I was working on a problem recently which went like this...prove:
$$\sum\limits_{n\geq 1}\binom{3n}{2n}8^{-n}=\frac{3}{\sqrt{5}}$$
I was able to determine that
$$\mathcal{G}(x)=\sum\limits_{n\geq 1}\binom{3n}{2n}x^{-n}= \frac{\sqrt{3}}{2\pi}\Bigg[\mathcal{I}\left(\frac{1}{3},\frac{3}{2}\sqrt{3x}\right)+\mathcal{I}\left(\frac{1}{3},-\frac{3}{2}\sqrt{3x}\right)\Bigg]$$
whereby
$$\mathcal{I}(z,\alpha)=\frac{-\pi}{\sin(\pi z)}\mathcal{U}_{-z-1}(\alpha)$$
and $\mathcal{U}_{z}(\alpha)$ are Chebyshev's Polynomials of the second kind. Alternativley, Wolfram Alpha gives me a second closed-form expression for the infinite sum...namely
$$\mathcal{G}(x)=2\cos\Bigg[\frac{1}{3}\arcsin\left(\frac{3\sqrt{3x}}{2}\right)\Bigg](4-27x)^{-1/2}$$
A friend had worked out that $\mathcal{G}(x)$ is a solution to the following differential equation:
$$\left(27x^{2}-4x\right)\mathcal{G}^{\prime\prime}+(54x-2)\mathcal{G}^{\prime}+6\mathcal{G}=0,\quad \mathcal{G}(0)=1,\mathcal{G}^{\prime}(0)=3$$
I'm wondering about how we would come to solve this differential equation because it took me a lot of work to derive my solution in terms of Chebyshev polynomials and thought maybe the differential equation route would be simpler. I understand this is a Sturm-Louiville problem but I lack the mathematical knowledge to apply it to the differential. Any help would be greatly appreciated!
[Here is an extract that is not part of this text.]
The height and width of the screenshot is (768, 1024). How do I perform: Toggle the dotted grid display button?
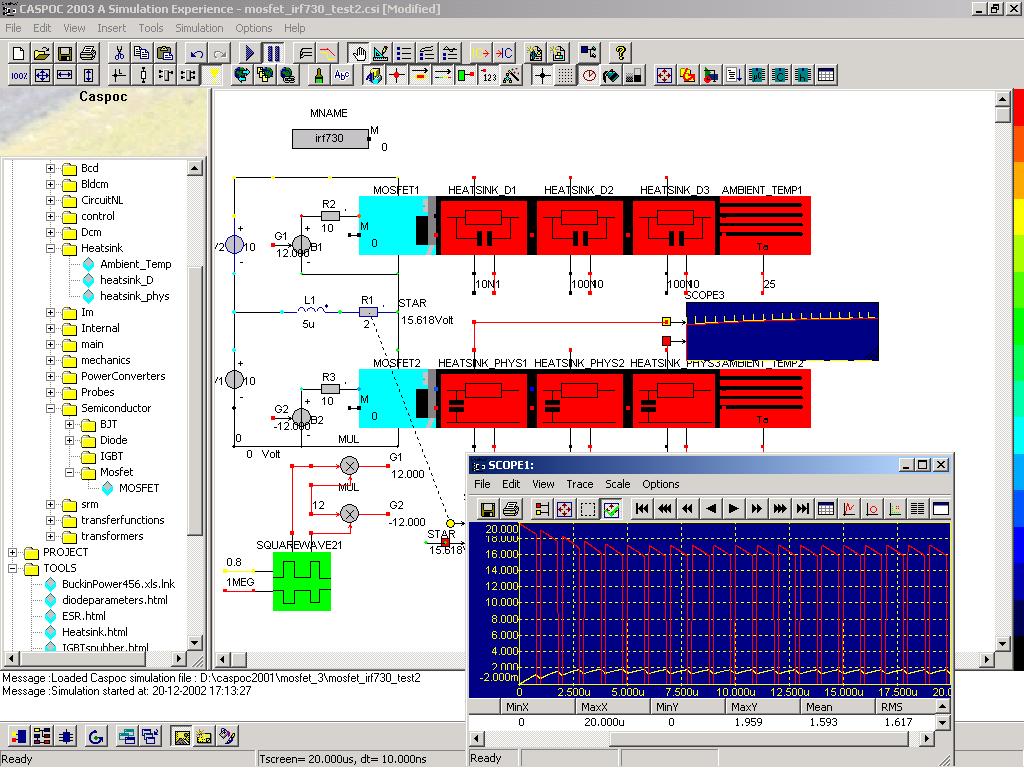click(x=565, y=75)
Considering the differential equation $$x\left(27x-4\right)G''+2(27x-1)G'+6{G}=0$$ let $G=\frac H {\sqrt{4-27x}}$ to make $$4 x (27 x-4) H''(x)+4 (27 x-2) H'(x)-3 H(x)=0$$ the solution of which being $$H=c_1 \sinh \left(\frac{1}{3} \log \left(9 \sqrt{x}+\sqrt{81 x-12}\right)\right)+c_2 \cosh \left(\frac{1}{3} \log \left(9 \sqrt{x}+\sqrt{81 x-12}\right)\right)$$ Back to $G$ and using the conditions, after simplifications, $$G=\frac{2 }{\sqrt{4-27 x}}\cos \left(\frac{1}{3} \sec ^{-1}\left(\frac{2}{\sqrt{4-27 x}}\right)\right)$$ which, numerically, is "close" to your expression but not the same.
Expanding the result as Taylor series, the above write $$G=1+3 x+15 x^2+84 x^3+495 x^4+O\left(x^{5}\right)$$ while, for your result, $$1+\frac{27 }{8}x+\frac{2139 }{128}x^2+\frac{97119 }{1024}x^3+\frac{18363603 }{32768}x^4+O\left(x^5\right)$$ Not far but not the same. May be a typo in the differential equation.